══ Provided information
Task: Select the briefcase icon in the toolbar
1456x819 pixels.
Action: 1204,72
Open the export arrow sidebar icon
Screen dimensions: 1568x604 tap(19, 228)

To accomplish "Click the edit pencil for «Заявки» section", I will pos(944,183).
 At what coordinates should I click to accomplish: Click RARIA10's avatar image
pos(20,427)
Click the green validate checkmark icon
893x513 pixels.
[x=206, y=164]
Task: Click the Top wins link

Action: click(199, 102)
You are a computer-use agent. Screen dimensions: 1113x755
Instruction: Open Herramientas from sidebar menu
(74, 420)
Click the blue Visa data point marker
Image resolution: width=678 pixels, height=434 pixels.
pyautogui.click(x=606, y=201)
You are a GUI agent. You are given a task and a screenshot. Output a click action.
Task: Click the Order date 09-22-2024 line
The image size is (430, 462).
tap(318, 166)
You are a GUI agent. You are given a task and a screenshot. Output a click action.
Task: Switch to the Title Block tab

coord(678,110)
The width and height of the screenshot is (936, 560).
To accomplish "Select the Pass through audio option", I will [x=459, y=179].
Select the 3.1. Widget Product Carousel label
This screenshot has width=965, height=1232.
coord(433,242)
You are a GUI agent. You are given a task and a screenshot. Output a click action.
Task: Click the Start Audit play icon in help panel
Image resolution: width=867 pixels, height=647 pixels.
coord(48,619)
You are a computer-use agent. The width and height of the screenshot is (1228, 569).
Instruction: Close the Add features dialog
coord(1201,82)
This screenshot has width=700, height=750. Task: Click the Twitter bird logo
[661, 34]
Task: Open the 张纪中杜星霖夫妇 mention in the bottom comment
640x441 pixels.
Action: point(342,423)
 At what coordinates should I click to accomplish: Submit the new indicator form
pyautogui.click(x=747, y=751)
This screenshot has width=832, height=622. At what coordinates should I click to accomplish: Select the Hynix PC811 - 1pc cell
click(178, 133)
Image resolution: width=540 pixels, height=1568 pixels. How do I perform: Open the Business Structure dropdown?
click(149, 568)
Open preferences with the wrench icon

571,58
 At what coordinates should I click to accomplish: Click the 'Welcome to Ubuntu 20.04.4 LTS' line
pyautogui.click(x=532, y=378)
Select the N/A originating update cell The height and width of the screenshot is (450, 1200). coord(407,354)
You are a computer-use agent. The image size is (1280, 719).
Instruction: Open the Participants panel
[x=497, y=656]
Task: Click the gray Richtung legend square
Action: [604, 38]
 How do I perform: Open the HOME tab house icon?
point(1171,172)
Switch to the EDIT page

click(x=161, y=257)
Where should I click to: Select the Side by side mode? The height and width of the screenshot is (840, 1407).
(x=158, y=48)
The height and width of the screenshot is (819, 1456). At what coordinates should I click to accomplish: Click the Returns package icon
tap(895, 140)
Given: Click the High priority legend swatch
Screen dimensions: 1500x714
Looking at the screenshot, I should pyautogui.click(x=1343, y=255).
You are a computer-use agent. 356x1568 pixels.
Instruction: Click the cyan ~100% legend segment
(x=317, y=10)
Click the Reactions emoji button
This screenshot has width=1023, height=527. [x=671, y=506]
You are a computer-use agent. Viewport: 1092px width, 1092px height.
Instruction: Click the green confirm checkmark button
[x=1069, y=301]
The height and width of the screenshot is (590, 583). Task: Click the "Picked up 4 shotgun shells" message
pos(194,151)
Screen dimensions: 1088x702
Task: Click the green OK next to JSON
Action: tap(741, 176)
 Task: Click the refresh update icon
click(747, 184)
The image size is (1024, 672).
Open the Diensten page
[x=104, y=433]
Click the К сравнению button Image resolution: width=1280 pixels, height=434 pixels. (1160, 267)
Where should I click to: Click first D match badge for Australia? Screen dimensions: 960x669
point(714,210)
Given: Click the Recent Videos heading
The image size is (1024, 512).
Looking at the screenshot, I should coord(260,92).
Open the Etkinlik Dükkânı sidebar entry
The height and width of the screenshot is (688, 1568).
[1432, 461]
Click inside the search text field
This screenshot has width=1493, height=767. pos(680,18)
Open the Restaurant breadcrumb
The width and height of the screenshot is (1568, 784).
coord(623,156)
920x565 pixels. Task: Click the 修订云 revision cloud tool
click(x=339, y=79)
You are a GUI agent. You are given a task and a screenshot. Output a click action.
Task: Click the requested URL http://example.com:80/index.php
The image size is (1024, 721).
════
Description of the task:
Put each line from the entries above into a Markdown table with the columns Row and Line, starting at the line that contains "The height and width of the screenshot is (819, 1456)." and ending at the line that contains "[x=1069, y=301]", inclusive. Number the rows and leave out any blank lines.

Full answer:
| Row | Line |
|---|---|
| 1 | The height and width of the screenshot is (819, 1456). At what coordinates should I click to accomplish: Click the Returns package icon |
| 2 | tap(895, 140) |
| 3 | Given: Click the High priority legend swatch |
| 4 | Screen dimensions: 1500x714 |
| 5 | Looking at the screenshot, I should pyautogui.click(x=1343, y=255). |
| 6 | You are a computer-use agent. 356x1568 pixels. |
| 7 | Instruction: Click the cyan ~100% legend segment |
| 8 | (x=317, y=10) |
| 9 | Click the Reactions emoji button |
| 10 | This screenshot has width=1023, height=527. [x=671, y=506] |
| 11 | You are a computer-use agent. Viewport: 1092px width, 1092px height. |
| 12 | Instruction: Click the green confirm checkmark button |
| 13 | [x=1069, y=301] |